** DATA TO PROCESS follows **
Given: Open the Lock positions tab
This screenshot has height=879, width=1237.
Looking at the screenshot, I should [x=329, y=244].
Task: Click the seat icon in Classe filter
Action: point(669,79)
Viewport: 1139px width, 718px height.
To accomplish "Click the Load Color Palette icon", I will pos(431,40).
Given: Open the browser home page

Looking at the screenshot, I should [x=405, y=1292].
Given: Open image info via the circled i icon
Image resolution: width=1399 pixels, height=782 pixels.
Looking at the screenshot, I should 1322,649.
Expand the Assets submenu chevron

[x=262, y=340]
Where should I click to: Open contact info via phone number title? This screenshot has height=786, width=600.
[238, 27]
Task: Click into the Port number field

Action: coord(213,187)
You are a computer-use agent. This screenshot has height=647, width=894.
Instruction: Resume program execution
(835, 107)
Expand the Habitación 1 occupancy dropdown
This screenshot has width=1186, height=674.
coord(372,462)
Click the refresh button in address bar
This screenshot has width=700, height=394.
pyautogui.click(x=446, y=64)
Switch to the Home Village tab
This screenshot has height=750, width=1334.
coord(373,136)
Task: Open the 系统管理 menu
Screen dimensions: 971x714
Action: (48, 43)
** End of DATA TO PROCESS **
# PROBLEM
Print all the data exactly as shown above.

# RESULT FOR THIS TASK
Given: Open the Lock positions tab
This screenshot has height=879, width=1237.
Looking at the screenshot, I should [x=329, y=244].
Task: Click the seat icon in Classe filter
Action: point(669,79)
Viewport: 1139px width, 718px height.
To accomplish "Click the Load Color Palette icon", I will pos(431,40).
Given: Open the browser home page

Looking at the screenshot, I should [x=405, y=1292].
Given: Open image info via the circled i icon
Image resolution: width=1399 pixels, height=782 pixels.
Looking at the screenshot, I should 1322,649.
Expand the Assets submenu chevron

[x=262, y=340]
Where should I click to: Open contact info via phone number title? This screenshot has height=786, width=600.
[238, 27]
Task: Click into the Port number field

Action: coord(213,187)
You are a computer-use agent. This screenshot has height=647, width=894.
Instruction: Resume program execution
(835, 107)
Expand the Habitación 1 occupancy dropdown
This screenshot has width=1186, height=674.
coord(372,462)
Click the refresh button in address bar
This screenshot has width=700, height=394.
pyautogui.click(x=446, y=64)
Switch to the Home Village tab
This screenshot has height=750, width=1334.
coord(373,136)
Task: Open the 系统管理 menu
Screen dimensions: 971x714
Action: (48, 43)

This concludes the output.